Dalam hal ini, jelas dia, presiden lah yang berwenang memberikan abolisi dengan pertimbangan demi alasan umum. Mengingat perkara yang menyangkut para tersangka tersebut terkait kepentingan negara yang tidak bisa dikorbankan oleh keputusan pengadilan (penghapusan hukum atau membatalkan hukum).
Advertisement
"Jadi sebenarnya ada pilihan SP3 (Surat Perintah Penghentian Penyidikan) atau pilihan deponering dan abolisi.

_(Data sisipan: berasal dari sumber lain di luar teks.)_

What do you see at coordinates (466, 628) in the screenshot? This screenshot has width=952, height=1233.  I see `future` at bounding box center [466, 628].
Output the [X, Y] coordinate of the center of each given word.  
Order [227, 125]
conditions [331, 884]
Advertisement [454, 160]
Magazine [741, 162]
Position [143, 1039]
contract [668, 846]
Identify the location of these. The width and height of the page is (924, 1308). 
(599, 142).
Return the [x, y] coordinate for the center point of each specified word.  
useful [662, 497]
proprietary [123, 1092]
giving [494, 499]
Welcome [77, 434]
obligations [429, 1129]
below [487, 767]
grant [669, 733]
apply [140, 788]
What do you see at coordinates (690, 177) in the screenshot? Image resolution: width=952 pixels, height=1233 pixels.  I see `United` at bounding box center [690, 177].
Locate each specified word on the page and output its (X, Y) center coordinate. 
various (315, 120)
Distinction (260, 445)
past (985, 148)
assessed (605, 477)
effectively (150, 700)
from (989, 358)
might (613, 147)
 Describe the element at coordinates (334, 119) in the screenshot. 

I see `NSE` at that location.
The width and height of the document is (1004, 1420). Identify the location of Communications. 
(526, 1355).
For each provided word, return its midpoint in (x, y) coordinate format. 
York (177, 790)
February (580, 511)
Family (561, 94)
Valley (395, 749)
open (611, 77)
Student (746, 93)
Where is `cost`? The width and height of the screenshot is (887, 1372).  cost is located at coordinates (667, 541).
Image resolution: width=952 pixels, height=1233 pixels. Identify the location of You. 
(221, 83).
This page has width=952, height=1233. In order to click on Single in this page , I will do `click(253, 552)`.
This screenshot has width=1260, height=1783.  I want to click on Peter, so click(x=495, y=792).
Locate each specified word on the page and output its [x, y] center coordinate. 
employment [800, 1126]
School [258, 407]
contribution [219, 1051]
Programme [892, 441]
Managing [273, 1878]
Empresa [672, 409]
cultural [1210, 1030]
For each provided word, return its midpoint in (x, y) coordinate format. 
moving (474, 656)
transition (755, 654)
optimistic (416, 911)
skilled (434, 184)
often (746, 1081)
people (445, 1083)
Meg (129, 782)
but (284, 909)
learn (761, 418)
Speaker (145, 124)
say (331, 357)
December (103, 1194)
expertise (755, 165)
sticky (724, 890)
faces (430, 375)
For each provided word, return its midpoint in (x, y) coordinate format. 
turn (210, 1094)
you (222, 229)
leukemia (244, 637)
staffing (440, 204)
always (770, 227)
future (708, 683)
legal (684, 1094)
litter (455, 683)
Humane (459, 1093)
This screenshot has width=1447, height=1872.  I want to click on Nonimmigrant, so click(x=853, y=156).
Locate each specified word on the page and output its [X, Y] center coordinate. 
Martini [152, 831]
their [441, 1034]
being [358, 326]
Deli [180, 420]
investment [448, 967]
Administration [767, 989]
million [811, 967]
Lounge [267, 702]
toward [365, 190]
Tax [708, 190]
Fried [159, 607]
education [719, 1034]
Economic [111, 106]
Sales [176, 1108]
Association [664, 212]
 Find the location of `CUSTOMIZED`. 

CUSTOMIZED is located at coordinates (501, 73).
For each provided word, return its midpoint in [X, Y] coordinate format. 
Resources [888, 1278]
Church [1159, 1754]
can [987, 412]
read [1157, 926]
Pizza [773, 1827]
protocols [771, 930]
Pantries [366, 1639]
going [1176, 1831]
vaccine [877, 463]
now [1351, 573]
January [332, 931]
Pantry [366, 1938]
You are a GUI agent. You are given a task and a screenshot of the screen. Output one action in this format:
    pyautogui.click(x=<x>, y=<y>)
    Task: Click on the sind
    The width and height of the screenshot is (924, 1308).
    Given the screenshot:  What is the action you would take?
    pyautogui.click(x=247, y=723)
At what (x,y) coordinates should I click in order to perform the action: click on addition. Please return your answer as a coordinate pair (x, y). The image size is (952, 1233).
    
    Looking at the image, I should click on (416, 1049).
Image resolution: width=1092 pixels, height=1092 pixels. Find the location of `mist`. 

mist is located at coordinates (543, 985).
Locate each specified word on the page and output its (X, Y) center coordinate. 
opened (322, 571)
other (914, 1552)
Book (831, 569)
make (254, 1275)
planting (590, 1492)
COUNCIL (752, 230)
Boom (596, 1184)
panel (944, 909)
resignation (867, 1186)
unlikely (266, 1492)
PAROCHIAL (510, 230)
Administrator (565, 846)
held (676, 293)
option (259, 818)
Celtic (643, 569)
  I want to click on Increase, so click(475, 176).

Saya berpendapat bahwa sebenarnya abolisi merupakan cara yang paling baik dilakukan. Jadi saya memang menyarankan pada pemerintan supaya diambil langkah abolisi," kata Yusril di Hotel Grand Sahid, Jakarta, Rabu 21 Juni 2017.
Ketua Umum Partai Bulan Bintang (PBB) tersebut menilai pemberian abolisi tersebut merupakan jalan tengah terbaik. Pasalnya, menurut dia, alat bukti kasus tersebut belum cukup.
"Ini tidak mempermalukan segala pihak, artinya polisi sudah melakukan tugasnya melakukan langkah preventif. Kalau SP3 berarti Polri salah tangkap karena alat bukti tidak cukup. Tapi kalau abolisi, Polri berkeyakinan alat bukti cukup tapi Presiden punya kebesaran jiwa tidak melakukan penuntutan terhadap mereka, malah keluarkan abolisi," terang Yusril.
Kemudian, lanjut dia, setelah abolisi diberikan baru dilakukan rekonsiliasi seperti permintaan yang disampaikan Rizieq Shihab. Rencana rekonsiliasi tersebut bertujuan agar pemerintah lebih fokus menangani persoalan ekonomi dan persoalan beban politik bisa dikurangi pemeritah.
Namun jika sarannya tidak diterima oleh pemerintah, Yusril tak mempermasalahkannya.
"Kalau pemerintah tidak bersedia melakukan itu bagi saya tidak ada masalah, saya kan berada di tengah-tengah. Anda tahu saya tidak ikut aksi damai di mana pun juga, saya tidak berada di posisi pemerintah, saya berada di tengah-tengah," ucap dia.
"Saya hanya memikirkan bangsa dan negara kita, jangan terus mengalami keterpurukkan, maka itu lakukan langkah rekonsiliasi. Kalau pemerintah tidak mau, kan bukan tanggung jawab saya kalau terjadi apa-apa di kemudian hari," Yusril memungkas.